Subject: Re: fun with d_invalidate() vs. d_splice_alias() was Re: [f2fs-dev] [PATCH v6 0/9] Support negative dentries on case-insensitive ext4 and f2fs

On Sun, Nov 26, 2023 at 06:41:41PM +0000, Al Viro wrote:

> d_invalidate() situation is more subtle - we need to sort out its interplay
> with d_splice_alias().
>
> More concise variant of the scenario in question:
> * we have /mnt/foo/bar and a lot of its descendents in dcache on client
> * server does a rename, after which what used to be /mnt/foo/bar is /mnt/foo/baz
> * somebody on the client does a lookup of /mnt/foo/bar and gets told by
> the server that there's no directory with that name anymore.
> * that somebody hits d_invalidate(), unhashes /mnt/foo/bar and starts
> evicting its descendents
> * We try to mount something on /mnt/foo/baz/blah. We look up baz, get
> an fhandle and notice that there's a directory inode for it (/mnt/foo/bar).
> d_splice_alias() picks the bugger and moves it to /mnt/foo/baz, rehashing
> it in process, as it ought to. Then we find /mnt/foo/baz/blah in dcache and
> mount on top of it.
> * d_invalidate() finishes shrink_dcache_parent() and starts hunting for
> submounts to dissolve. And finds the mount we'd done. Which mount quietly
> disappears.
>
> Note that from the server POV the thing had been moved quite a while ago.
> No server-side races involved - all it seeem is a couple of LOOKUP in the
> same directory, one for the old name, one for the new.
>
> On the client on the mounter side we have an uneventful mount on /mnt/foo/baz,
> which had been there on server at the time we started and which remains in
> place after mount we'd created suddenly disappears.
>
> For the thread that ended up calling d_invalidate(), they'd been doing e.g.
> stat on a pathname that used to be there a while ago, but currently isn't.
> They get -ENOENT and no indication that something odd might have happened.
>
> >From ->d_revalidate() point of view there's also nothing odd happening -
> dentry is not a mountpoint, it stays in place until we return and there's
> no directory entry with that name on in its parent.
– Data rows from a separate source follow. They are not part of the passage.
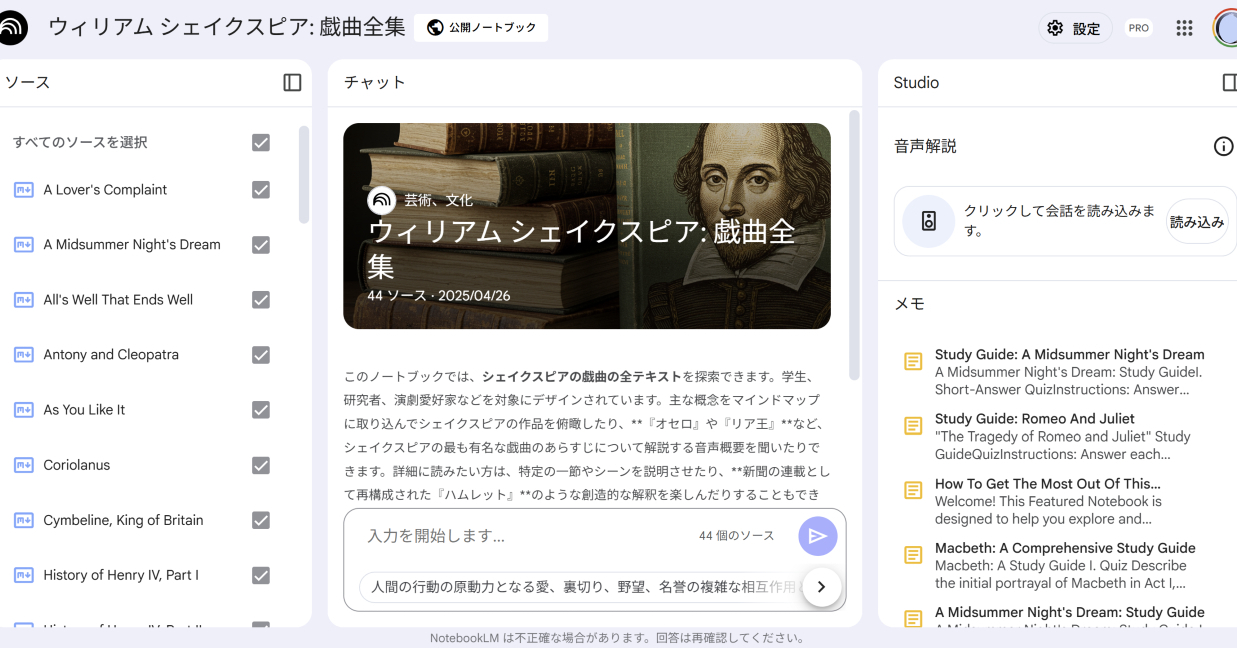The image size is (1237, 648).
Task: Open the Google apps grid
Action: [x=1184, y=27]
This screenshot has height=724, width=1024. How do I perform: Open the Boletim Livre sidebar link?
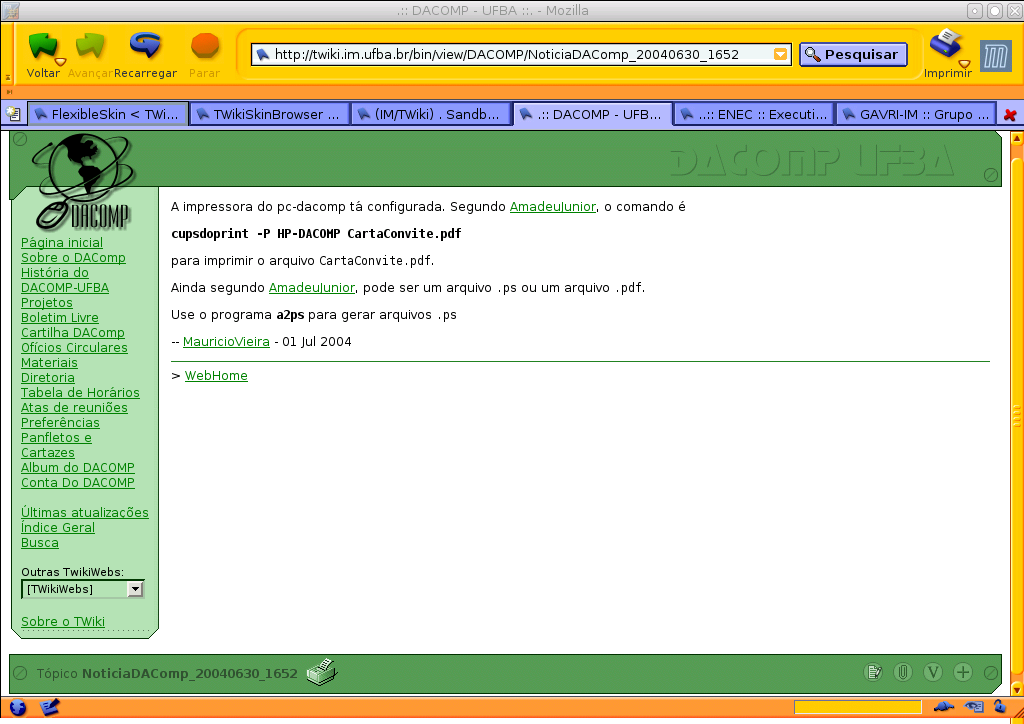click(x=60, y=318)
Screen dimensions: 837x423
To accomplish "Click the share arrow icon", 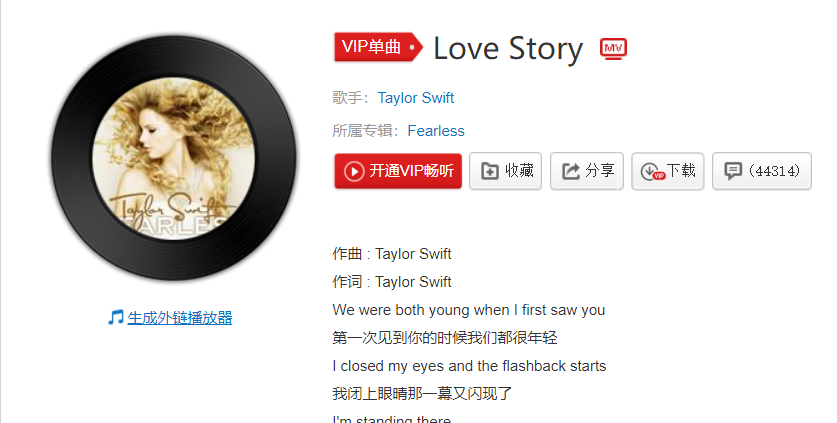I will pos(571,171).
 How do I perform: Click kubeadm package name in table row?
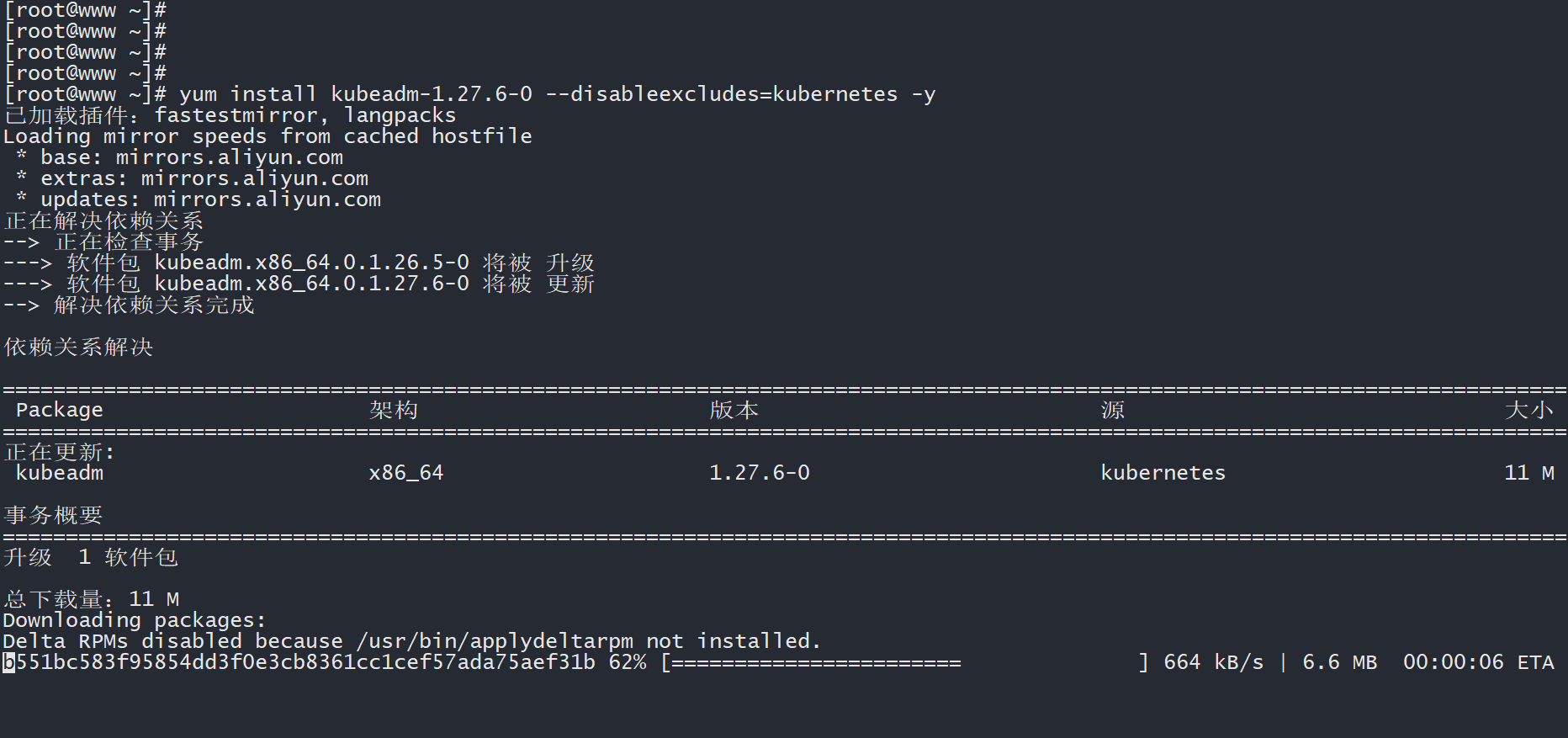[x=59, y=473]
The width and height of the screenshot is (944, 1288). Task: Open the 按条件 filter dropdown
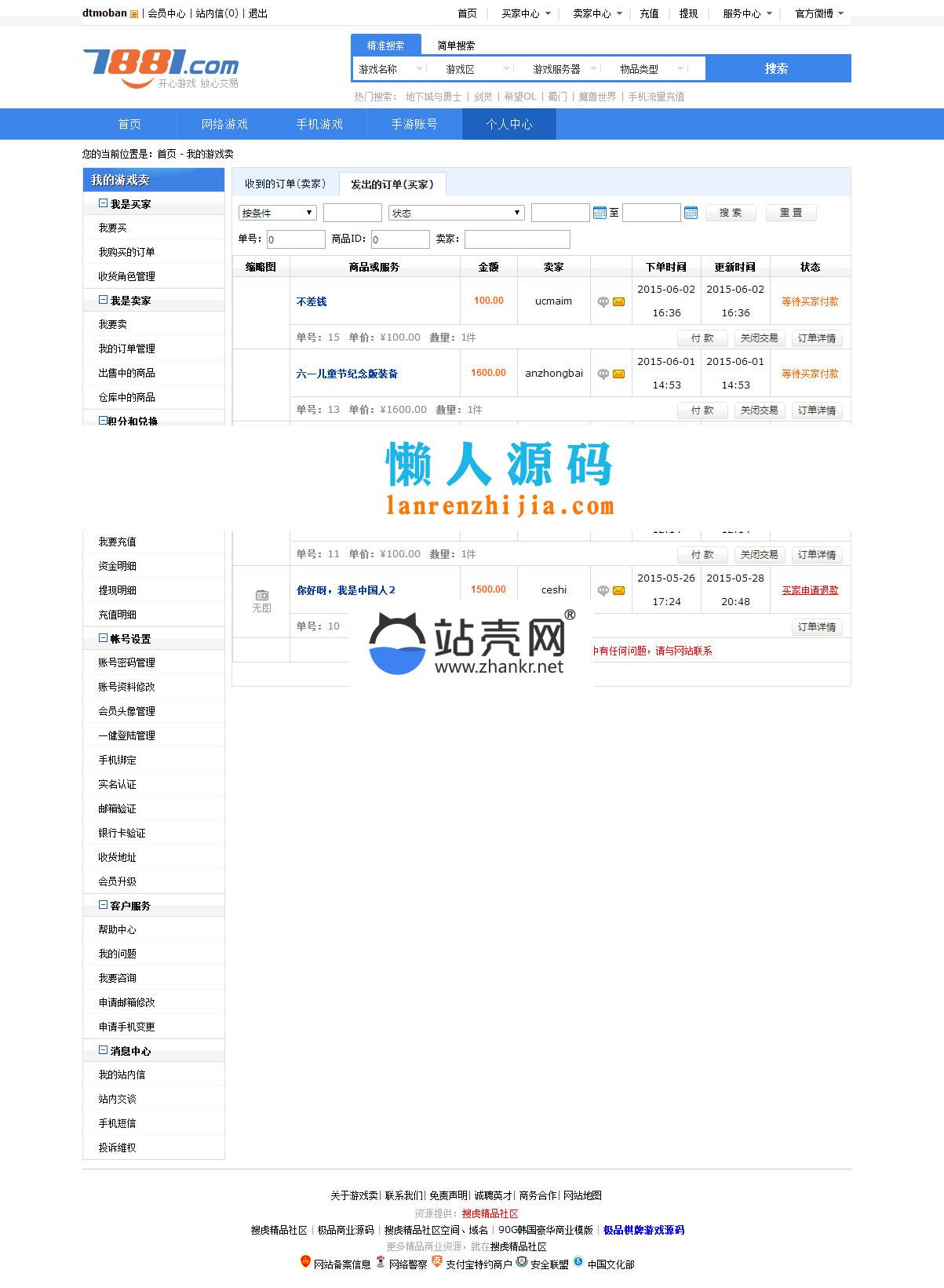pos(277,213)
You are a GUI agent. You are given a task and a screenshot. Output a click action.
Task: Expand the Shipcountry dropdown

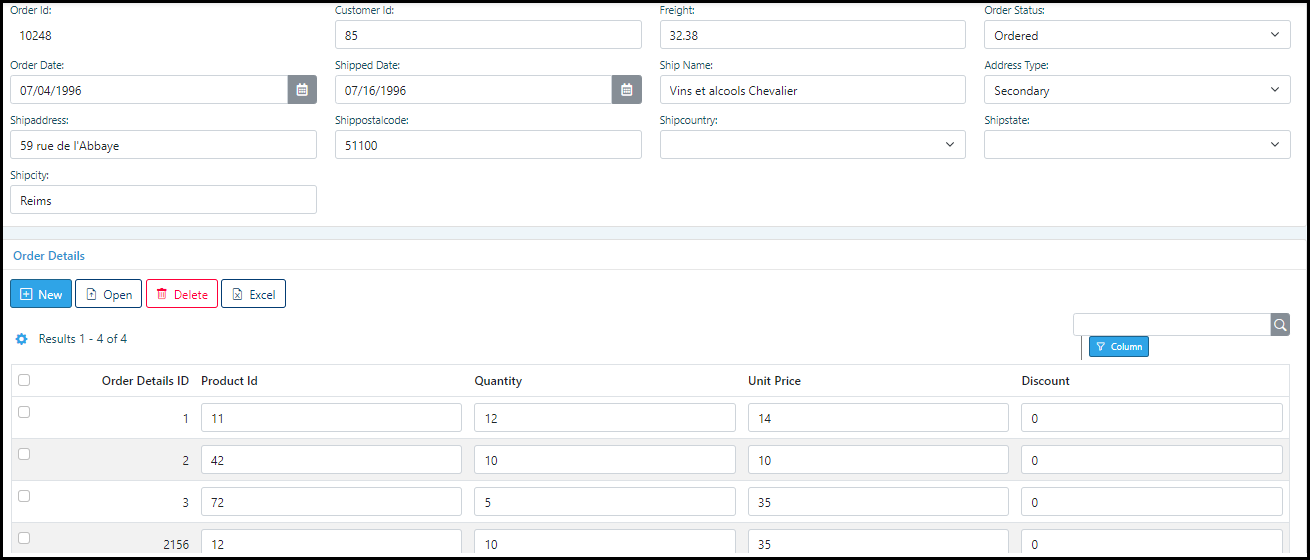812,145
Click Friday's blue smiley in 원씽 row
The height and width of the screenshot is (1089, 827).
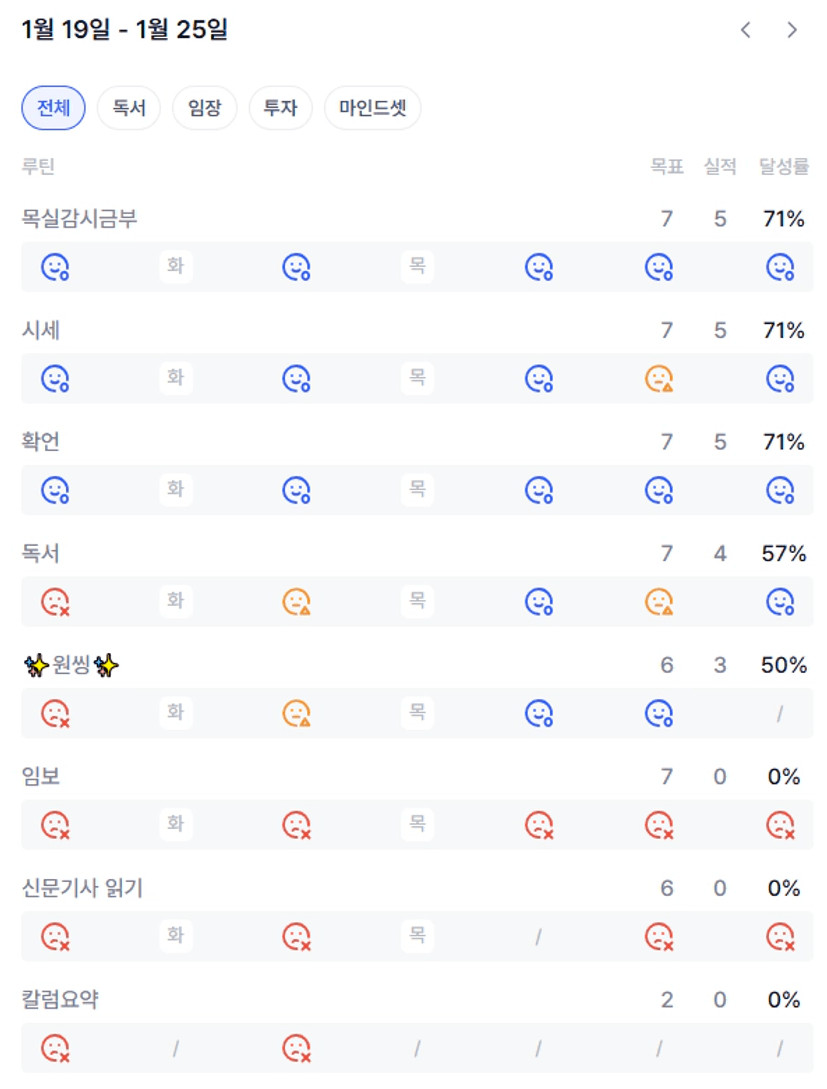click(x=539, y=714)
It's as clear-cut
> as it gets - dentry is stale.
>
> The only overlap happening there is d_splice_alias() hitting in the middle
> of already started d_invalidate().
>
> For a while I thought that ff17fa561a04 "d_invalidate(): unhash immediately"
> and 3a8e3611e0ba "d_walk(): kill 'finish' callback" might have something
> to do with it, but the same problem existed prior to that.
>
> FWIW, I suspect that the right answer would be along the lines of
> * if d_splice_alias() does move an exsiting (attached) alias in
> place, it ought to dissolve all mountpoints in subtree being moved.
> There might be subtleties, but in case when that __d_unalias() happens
> due to rename on server this is definitely the right thing to do.
> * d_invalidate() should *NOT* do anything with dentry that
> got moved (including moved by d_splice_alias()) from the place we'd
> found it in dcache. At least d_invalidate() done due to having
> ->d_revalidate() return 0.
> * d_invalidate() should dissolve all mountpoints in the
> subtree that existed when it got started (and found the victim
> still unmoved, that is). It should (as it does) prevent any
> new mountpoints added in that subtree, unless the mountpoint
> to be had been moved (spliced) out. What it really shouldn't
> do is touch the mountpoints that are currently outside of it
> due to moves.
>
> I'm going to look around and see if we have any weird cases where
> d_splice_alias() is used for things like "correct the case of
> dentry name on a case-mangled filesystem" - that would presumably
> not want to dissolve any submounts. I seem to recall seeing
> some shite of that sort, but that was a long time ago.
>
> Eric, Miklos - it might be a good idea if you at least took a
> look at whatever comes out of that (sub)thread; I'm trying to
> reconstruct the picture, but the last round of serious reworking
> of that area had been almost 10 years ago and your recollections
> of the considerations back then might help. I realize that they
> are probably rather fragmentary (mine definitely are) and any
> analysis will need to be redone on the current tree, but...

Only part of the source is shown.